The politicians were also ungracious. Melbourne resented the upright Albert, complaining that "this damned morality will undo us all". Peel, whom the Prince revered, told the cabinet that the royal couple should not be thwarted but managed. Palmerston regarded Albert as an exalted nuisance. Disraeli, suspected by the Prince of harbouring dangerous "democratic tendencies", said that if Albert had survived he would have introduced England to the benefits of absolute rule.

This was characteristic hyperbole. But Weintraub's own conclusion, that a "democratising" Albert "salvaged the Crown as a pillar of the emerging constitutional state", is equally misleading. Far from being above politics, the Prince was a committed Conservative. He thought the monarch must "necessarily be a politician" and had a duty to "watch and control" the government.

Albert's early death in 1861 (from stomach cancer, Weintraub reckons, not typhoid) and Victoria's grief-stricken withdrawal from public life significantly reduced the power of the crown. But during his life-time the Prince learnt to play his cards effectively in the game of whist which is, as Metternich remarked, Britain's unwritten constitution. He made particularly important contributions to foreign policy, perhaps even preventing the country from becoming embroiled in the American Civil War. Albert earned his title of Prince Consort in a way that has been impossible for the present consort.

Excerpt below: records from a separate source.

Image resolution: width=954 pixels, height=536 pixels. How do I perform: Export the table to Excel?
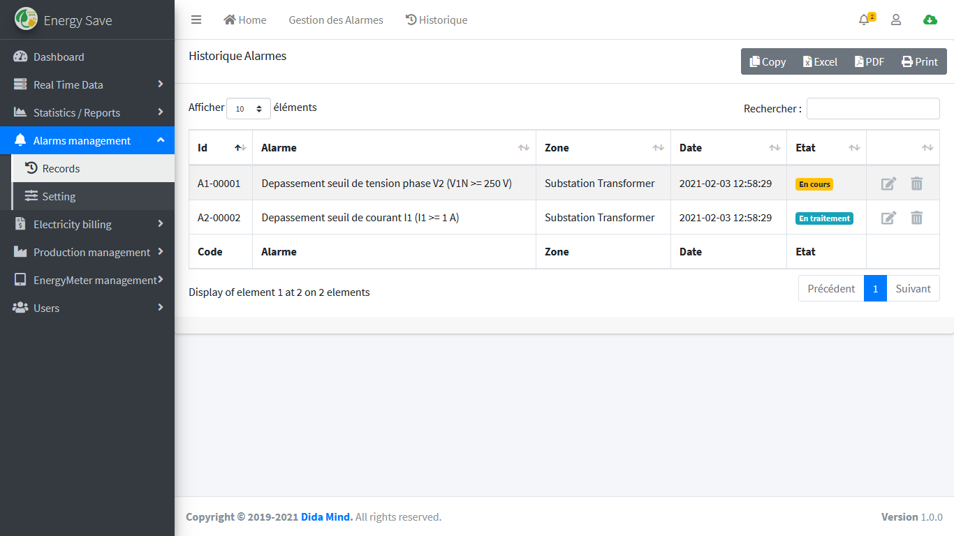[820, 61]
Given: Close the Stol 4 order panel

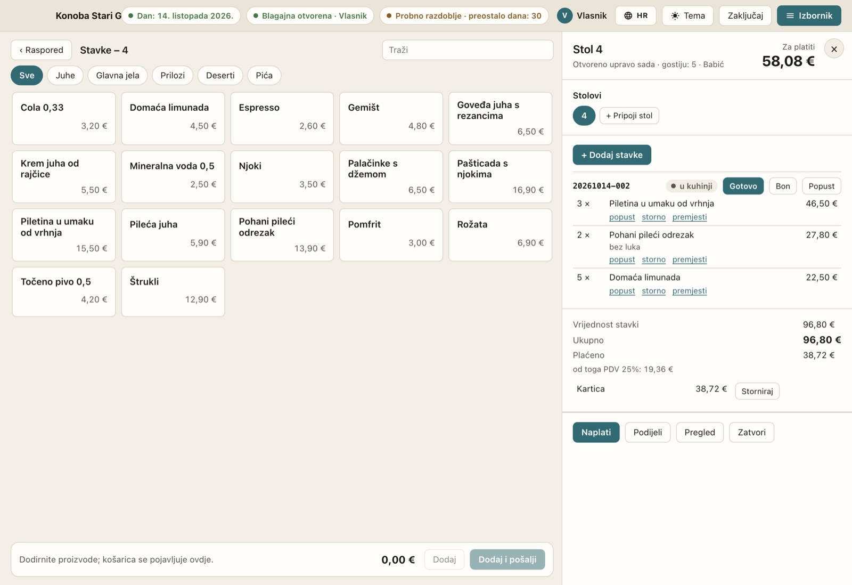Looking at the screenshot, I should point(834,49).
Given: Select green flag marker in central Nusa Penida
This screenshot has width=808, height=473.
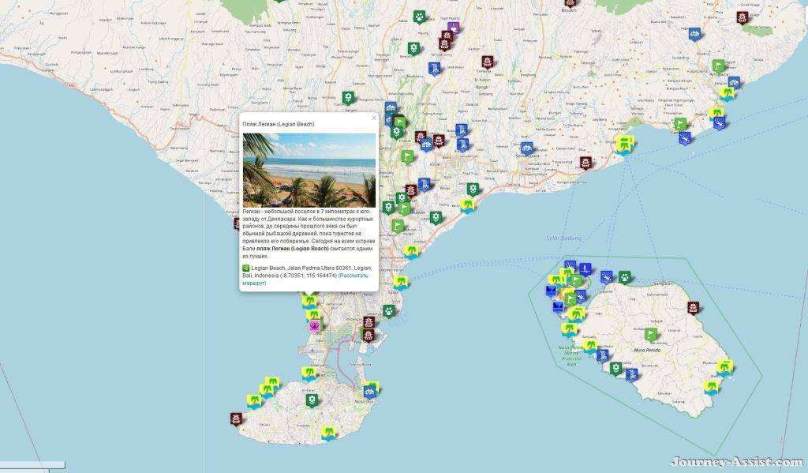Looking at the screenshot, I should tap(651, 334).
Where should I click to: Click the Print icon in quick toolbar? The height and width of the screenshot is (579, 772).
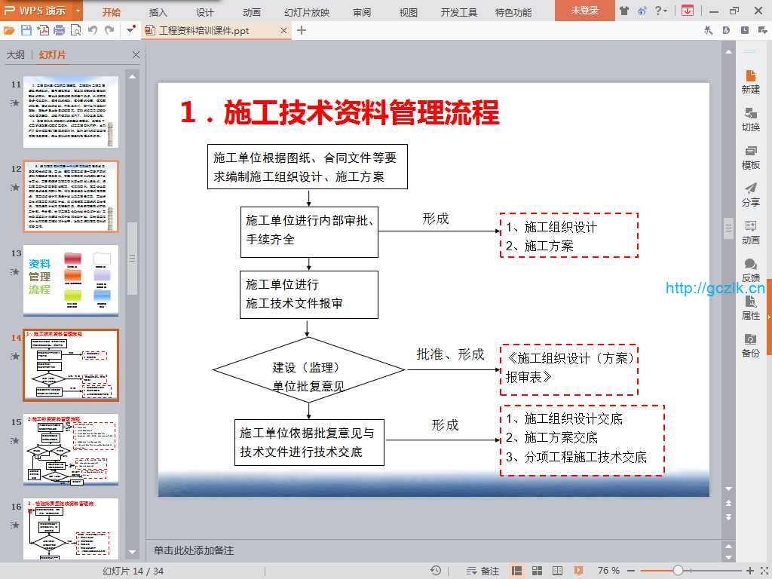[x=59, y=30]
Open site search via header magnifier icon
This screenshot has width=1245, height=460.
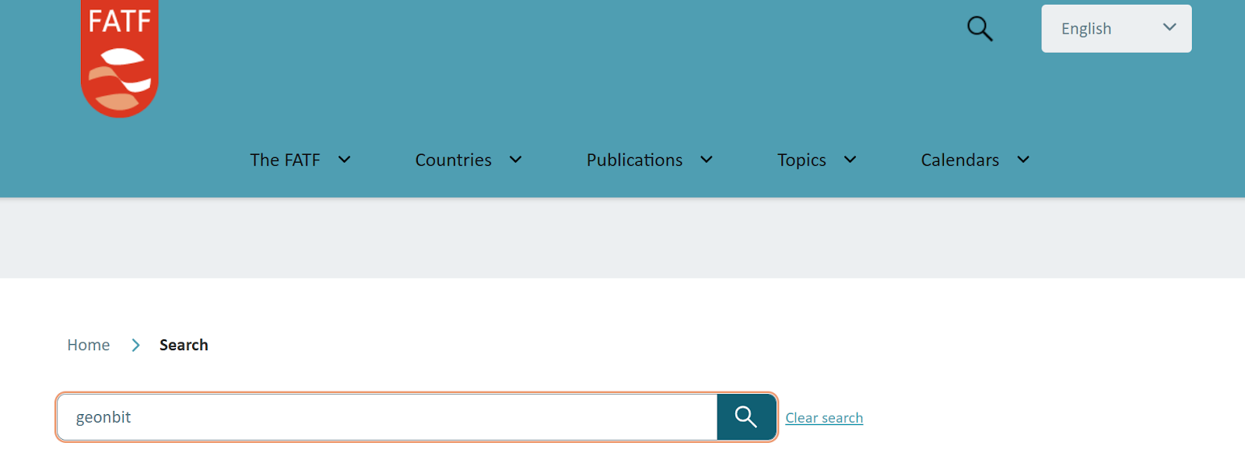pyautogui.click(x=980, y=29)
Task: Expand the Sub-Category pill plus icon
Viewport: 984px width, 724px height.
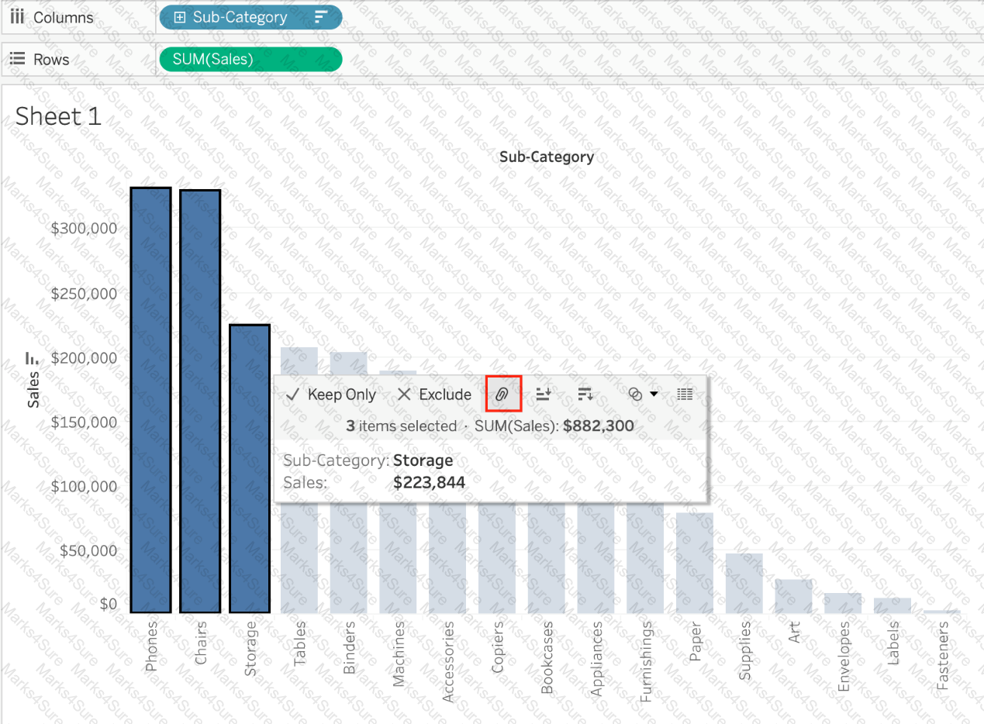Action: point(180,17)
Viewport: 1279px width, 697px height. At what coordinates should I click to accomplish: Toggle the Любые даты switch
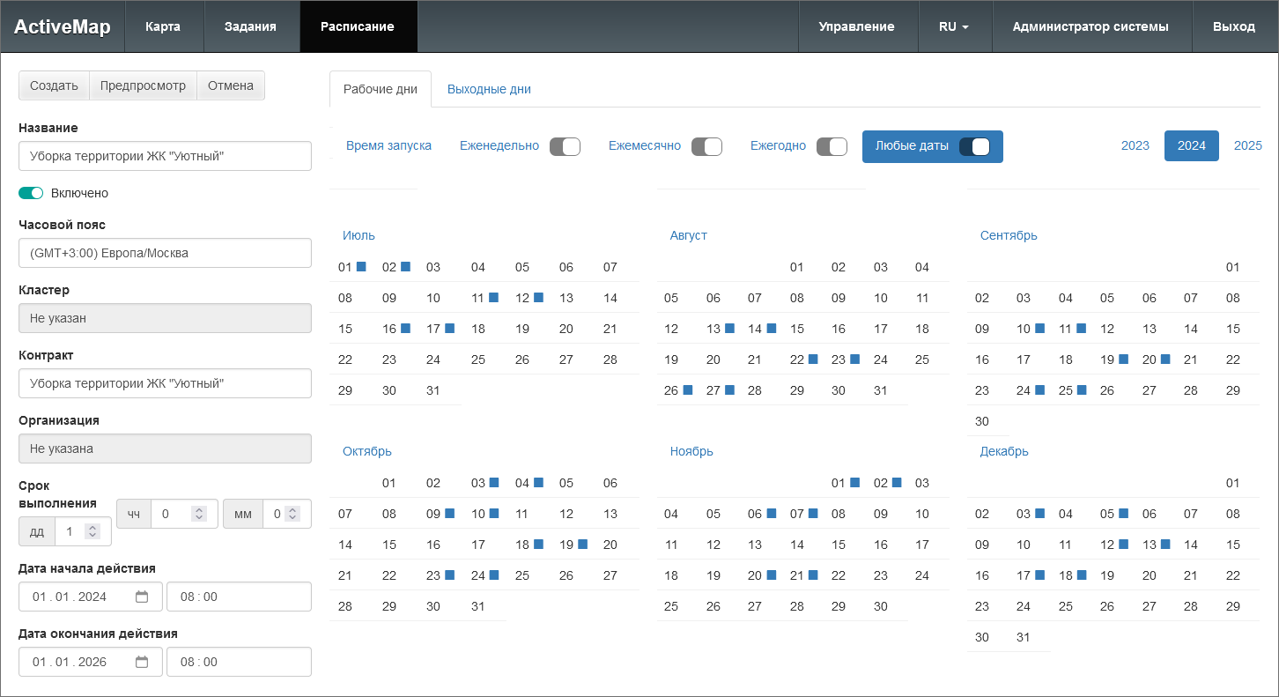click(974, 146)
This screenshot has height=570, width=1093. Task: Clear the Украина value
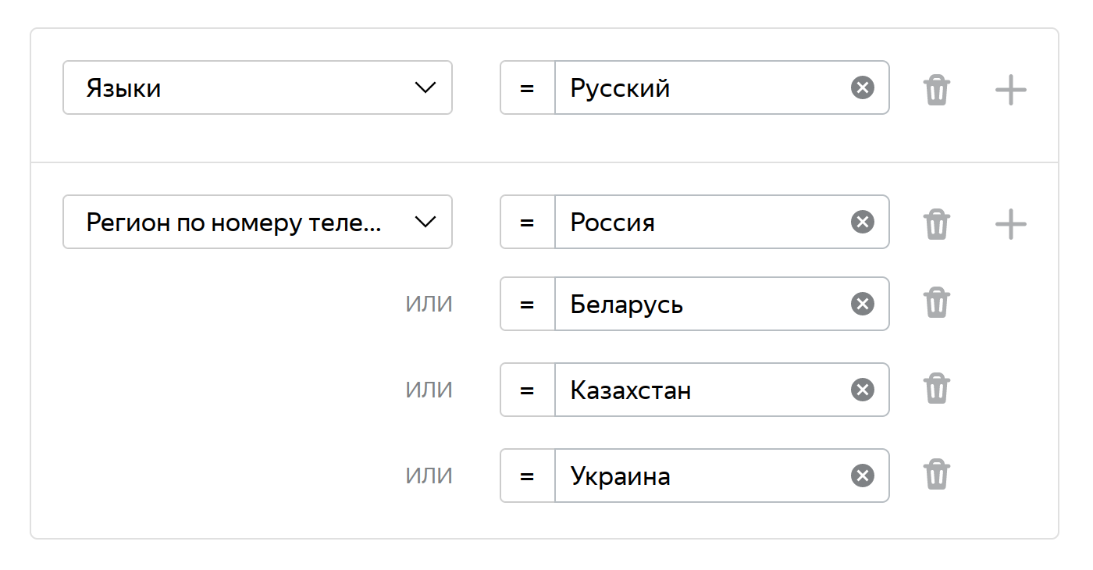[x=862, y=476]
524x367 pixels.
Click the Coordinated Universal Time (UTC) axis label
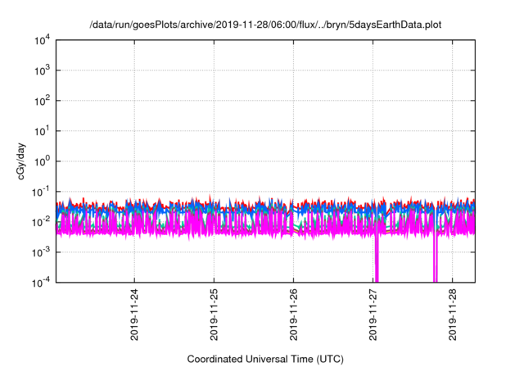pyautogui.click(x=265, y=359)
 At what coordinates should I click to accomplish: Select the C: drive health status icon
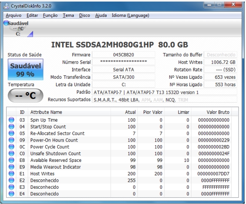pos(6,23)
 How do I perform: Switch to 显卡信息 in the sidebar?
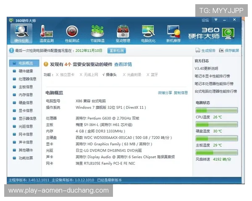coord(25,111)
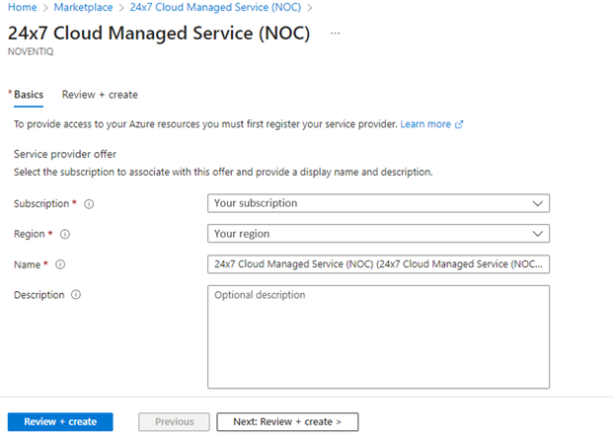The height and width of the screenshot is (439, 616).
Task: Click Next: Review + create button
Action: coord(287,421)
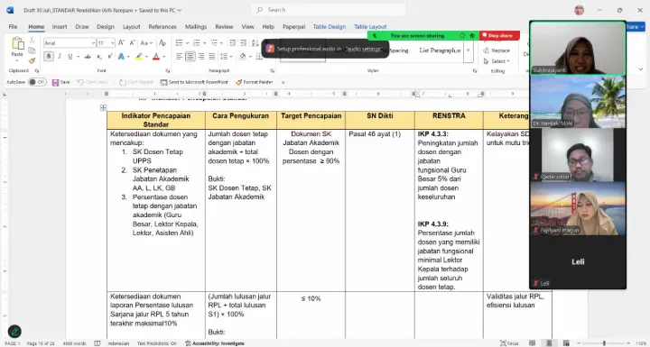Expand the font size dropdown

[112, 43]
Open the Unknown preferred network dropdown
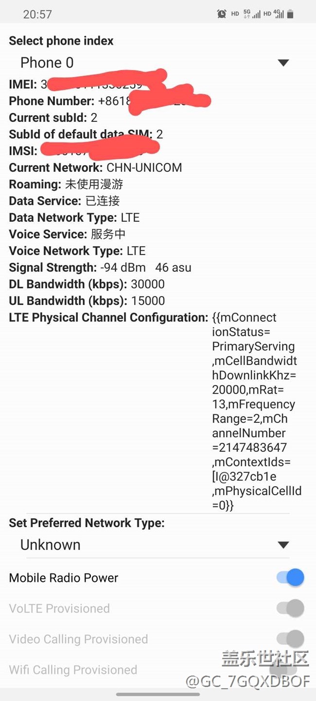The width and height of the screenshot is (316, 701). click(x=51, y=545)
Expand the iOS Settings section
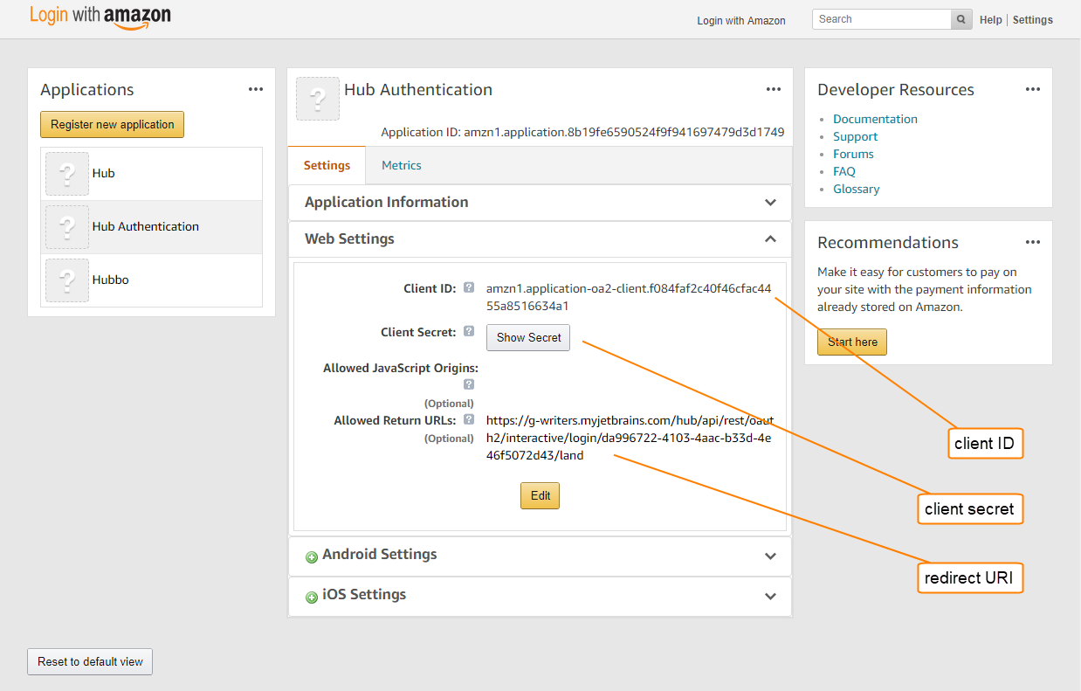1081x691 pixels. [770, 596]
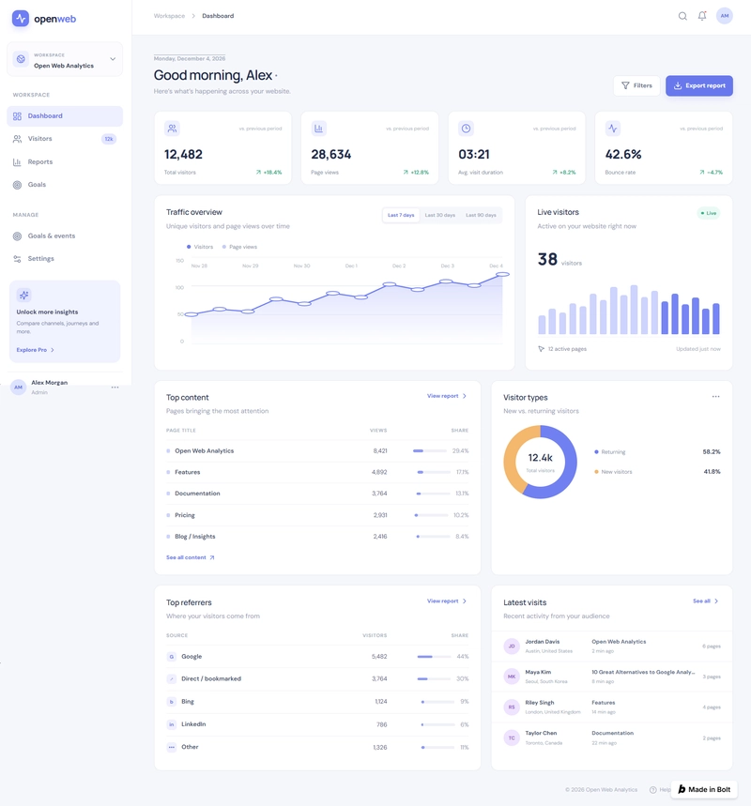Click the Total visitors card icon
751x806 pixels.
point(172,129)

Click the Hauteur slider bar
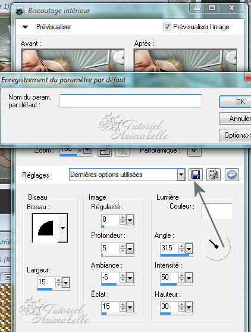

Actually, Albert had much in common with Prince Philip. He had the unfailing Hanoverian antipathy to his heir, whom he tried unsuccessfully to mould in his own image. He employed the same scatter-gun technique for insulting foreigners: "the Poles are as little deserving of sympathy as the Irish". He loathed the "miserable scribblers" of the press and favoured censorship. He was a victim of "rifle mania" and shot animals for pleasure while campaigning against cruel sports.

He loved the luxurious royal yacht and failed to notice that all non- royal personages on board were consigned to "dog-holes". Both princes appeared once in the gallery of the House of Commons: Albert being warned off by Disraeli, Philip provoking a protest from Enoch Powell.

Precisely because Philip might imitate Albert, courtiers and politicians kept him firmly away from the throne. From the royalist point of view they were right since, even as "a bloody amoeba" (his expression), Philip has damaged the monarchy enough to become the darling of republicans. But Albert himself, much abler and unencumbered by rumours about his private life, was not made King Consort.

As Melbourne sagely advised the disappointed Victoria, if Britons ever got into the way of making their kings they would soon get into the way of unmaking them. So "Albert the Good", as his wife's sobriquet "Queen Albertine" piquantly suggests and as this book entertainingly confirms, had to make do with being sovereign in all but name.